Nativo di Davos ma con doppio passaporto svizzero-canadese, Jan Cadieux, ex giocatore di Lugano (2000-2003), Ginevra Servette (2003-2011) e Friburgo-Gottéron (2011-2013), dopo aver iniziato la carriera di allenatore al Servette in qualità prima di assistant-coach (2019-2021) e poi di head-coach (2021-2024), approda alla guida della nazionale senior svizzera dopo l’esperienza come capo-allenatore della selezione under-20, affidata ora a Luca Cereda, ex coach dell’Ambrì Piotta.

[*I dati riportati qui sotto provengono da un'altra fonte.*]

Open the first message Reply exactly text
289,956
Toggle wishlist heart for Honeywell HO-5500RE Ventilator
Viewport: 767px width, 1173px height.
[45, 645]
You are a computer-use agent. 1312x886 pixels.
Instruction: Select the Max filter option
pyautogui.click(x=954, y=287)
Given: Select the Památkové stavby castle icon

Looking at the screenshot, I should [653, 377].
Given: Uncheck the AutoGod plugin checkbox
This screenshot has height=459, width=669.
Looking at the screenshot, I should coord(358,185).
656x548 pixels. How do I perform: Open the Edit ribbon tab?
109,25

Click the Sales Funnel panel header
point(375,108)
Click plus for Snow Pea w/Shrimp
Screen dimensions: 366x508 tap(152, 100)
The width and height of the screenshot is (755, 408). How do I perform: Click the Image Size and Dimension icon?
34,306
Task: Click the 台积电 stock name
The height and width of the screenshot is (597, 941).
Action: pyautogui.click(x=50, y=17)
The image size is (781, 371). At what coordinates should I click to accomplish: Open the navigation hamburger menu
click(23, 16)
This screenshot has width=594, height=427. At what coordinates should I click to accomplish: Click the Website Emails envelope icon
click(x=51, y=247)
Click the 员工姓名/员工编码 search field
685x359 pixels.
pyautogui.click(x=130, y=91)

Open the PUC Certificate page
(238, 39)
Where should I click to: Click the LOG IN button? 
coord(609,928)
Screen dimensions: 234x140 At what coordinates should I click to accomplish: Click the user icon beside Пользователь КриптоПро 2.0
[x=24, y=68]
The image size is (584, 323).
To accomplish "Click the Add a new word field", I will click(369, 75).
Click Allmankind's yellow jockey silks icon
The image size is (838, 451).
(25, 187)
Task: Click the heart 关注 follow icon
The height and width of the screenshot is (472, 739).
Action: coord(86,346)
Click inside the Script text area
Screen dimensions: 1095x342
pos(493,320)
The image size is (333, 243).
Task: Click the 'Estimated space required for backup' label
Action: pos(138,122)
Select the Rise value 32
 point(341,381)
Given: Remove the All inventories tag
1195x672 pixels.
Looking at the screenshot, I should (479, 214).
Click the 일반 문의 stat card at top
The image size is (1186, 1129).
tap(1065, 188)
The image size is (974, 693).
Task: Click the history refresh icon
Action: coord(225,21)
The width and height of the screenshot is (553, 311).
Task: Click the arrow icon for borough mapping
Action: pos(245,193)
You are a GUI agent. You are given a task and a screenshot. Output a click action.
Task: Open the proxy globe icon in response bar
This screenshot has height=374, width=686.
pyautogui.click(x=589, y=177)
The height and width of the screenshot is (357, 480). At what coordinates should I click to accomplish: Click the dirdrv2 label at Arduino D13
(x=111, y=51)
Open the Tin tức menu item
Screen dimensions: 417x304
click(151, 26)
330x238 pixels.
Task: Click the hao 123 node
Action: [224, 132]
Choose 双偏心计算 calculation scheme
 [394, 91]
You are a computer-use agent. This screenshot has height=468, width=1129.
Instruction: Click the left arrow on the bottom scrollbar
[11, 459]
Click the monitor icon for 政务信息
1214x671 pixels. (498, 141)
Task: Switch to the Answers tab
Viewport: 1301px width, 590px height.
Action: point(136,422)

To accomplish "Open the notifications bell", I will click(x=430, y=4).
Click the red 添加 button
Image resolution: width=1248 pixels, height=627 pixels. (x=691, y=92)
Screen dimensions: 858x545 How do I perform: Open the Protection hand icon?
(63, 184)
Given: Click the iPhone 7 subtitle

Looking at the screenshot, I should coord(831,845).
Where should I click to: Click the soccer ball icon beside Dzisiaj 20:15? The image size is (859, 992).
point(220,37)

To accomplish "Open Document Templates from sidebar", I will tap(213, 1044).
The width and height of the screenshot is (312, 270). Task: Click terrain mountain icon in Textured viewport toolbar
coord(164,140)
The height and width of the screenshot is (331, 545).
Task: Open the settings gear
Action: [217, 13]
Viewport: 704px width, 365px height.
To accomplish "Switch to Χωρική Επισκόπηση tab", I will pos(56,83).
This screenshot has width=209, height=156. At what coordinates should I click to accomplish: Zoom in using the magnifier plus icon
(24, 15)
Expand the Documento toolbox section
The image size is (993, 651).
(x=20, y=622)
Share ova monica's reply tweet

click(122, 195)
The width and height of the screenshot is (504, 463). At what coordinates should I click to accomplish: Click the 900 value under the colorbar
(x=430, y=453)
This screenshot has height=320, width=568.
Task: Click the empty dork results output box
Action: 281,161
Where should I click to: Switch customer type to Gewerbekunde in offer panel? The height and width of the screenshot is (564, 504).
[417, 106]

Nei Mondiali IIIF di Top Division la Svizzera, reduce dal deludente torneo olimpico di Milano Cortina 2026, è stata inserita nel Girone “A” di Zurigo insieme ad Usa, Finlandia, Germania, Lettonia, Austria, Ungheria e Gran Bretagna per quello che sulla carta è stato definito come girone semplice, a differenza di quello valutato di ferro che vede nel Girone “B” di Friburgo la presenza di Canada, Svezia, Finlandia, Slovacchia, Cekia, Norvegia, Italia e Slovenia.